By Hal Boedeker
12:54 PM EDT, July 10, 2013
On mount-your-dummy day at the George Zimmerman trial, legal analysts were stunned by the wide-ranging testimony of a use-of-force expert.
That expert, defense witness Dennis Root, gave everybody a lot to talk about.
"What hasn't he talked about?" WESH-Channel 2 legal analyst Richard Hornsby asked.
In TV's wall-to-wall coverage, Root was a godsend. The most dramatic moment Wednesday was Judge Debra Nelson's questioning Zimmerman -- and tangling with defense attorney Don West -- about whether the defendant would testify. Zimmerman later said he wouldn't.

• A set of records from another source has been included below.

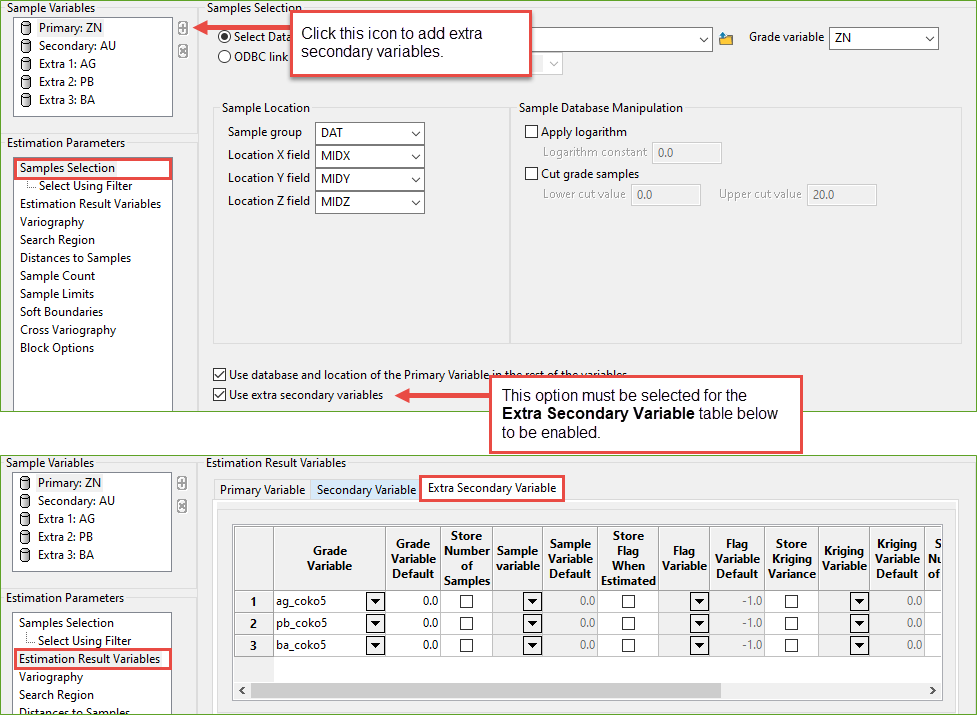
Task: Click the folder browse icon beside Grade variable
Action: tap(727, 38)
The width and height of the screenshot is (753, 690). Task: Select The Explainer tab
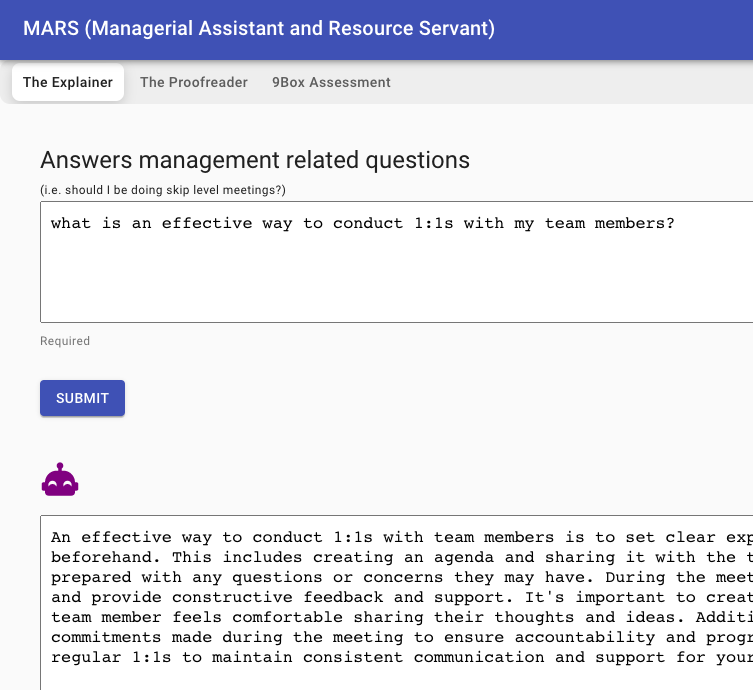68,82
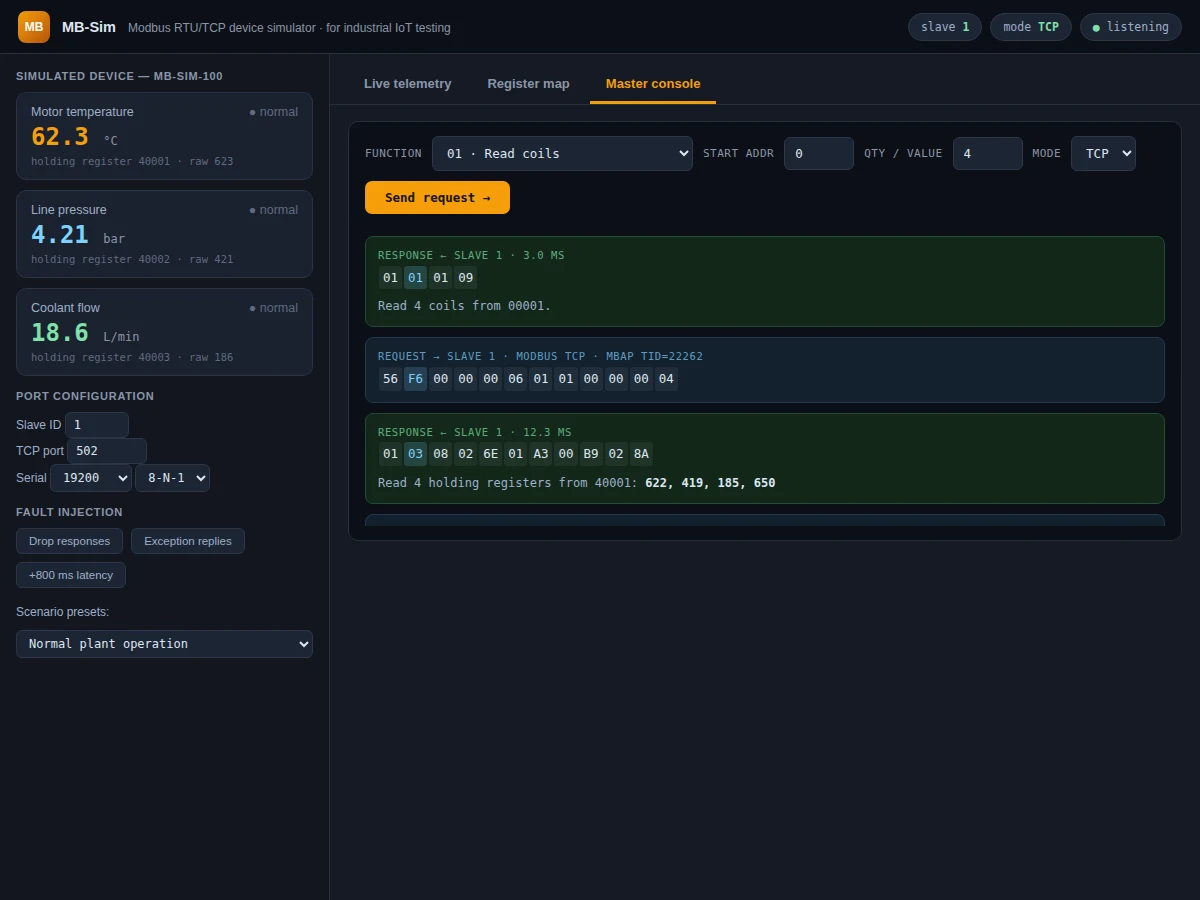Click the Qty / Value input field

pos(988,154)

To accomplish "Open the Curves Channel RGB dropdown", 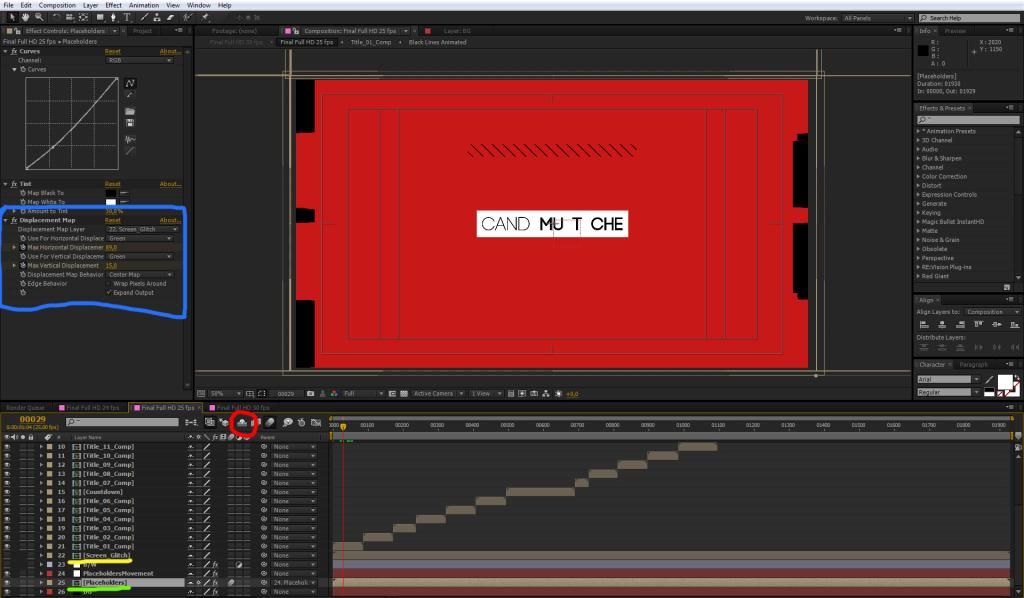I will (x=140, y=60).

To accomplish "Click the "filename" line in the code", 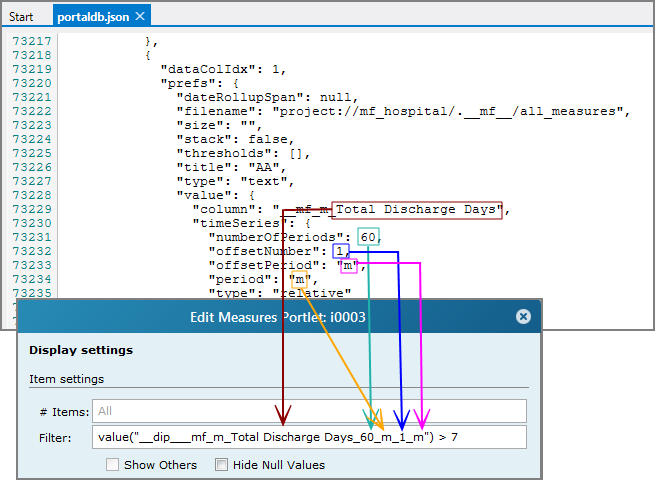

But witness Root dominated the day, when the defense rested. WOFL-Channel 35 Diana Tennis said she thought that Root was going to be a terrible idea, but then he "morphed" into "this jack-of-all trades expert."
"I've never seen anything like it. I can't believe the defense got by with it," Tennis said. She reiterated that Zimmerman's story again was told by someone better able to communicate it than Zimmerman. "It really blew me away," Tennis said. She later added that Root's performance was amazing for a first-time witness.
WFTV-Channel 9 legal analyst Bill Sheaffer said Root put Zimmerman's oft-quoted expletives in context. Root suggested that Zimmerman was talking out of frustration, not ill will or spite, Sheaffer said.
WOFL legal analyst Aramis Ayala faulted the prosecution for not objecting more during Root's testimony. "They let this person ramble on and become more than he should have been for the defense," she said. Root gave a narrative during direct examination and cross examination, and narratives are a no-no, Ayala said.
Who was the winner in the use of a dummy to demonstrate the fight between Zimmerman and Trayvon Martin? Not the state, most analysts said.
WESH's Hornsby sniffed that prosecutorJohn Guy mounting a dummy was clearly no Jason Guy, a plug for the WESH morning anchor.
WOFL's Tennis noted that defense attorney Mark O'Mara got to mount the dummy, too, which produced laughter in the studio.
The state brought a mannequin, and O'Mara took it and used it for his purposes, WKMG-Channel 6's Mike DeForest said.
O'Mara re-enacted the defense's version of the crime in front of the jury, WOFL legal analyst Bob Fisher said. And that was another possible setback for the state.
Tennis said Guy's cross examination fell off the rails when Guy accused Root of grabbing for media attention, then allowed Root to wax on about reasons for helping the defense. Tennis didn't think Guy was on target for the rest of the cross examination.
Root would help the defense, Hornsby said. "He [Root] was the closing argument before the closing argument for the defense," Hornsby said. The cross examination was like a debate, and prosecutor Guy had lost that debate, Hornsby said.
On CNN, Mark NeJame was incredulous at the state's trying to set up a new hypothesis that Trayvon was trying to leave the fight with Zimmerman. NeJame said viewers were seeing the state go back and try to change it up because it is losing.
But CNN's Paul Callan, a former prosecutor, said Root was the first big error by the defense because Root's testimony allowed prosecutors to explore possible inconsistencies in Zimmerman's story. The defense should have rested after testimony from the medical examiner on Tuesday, Callan said.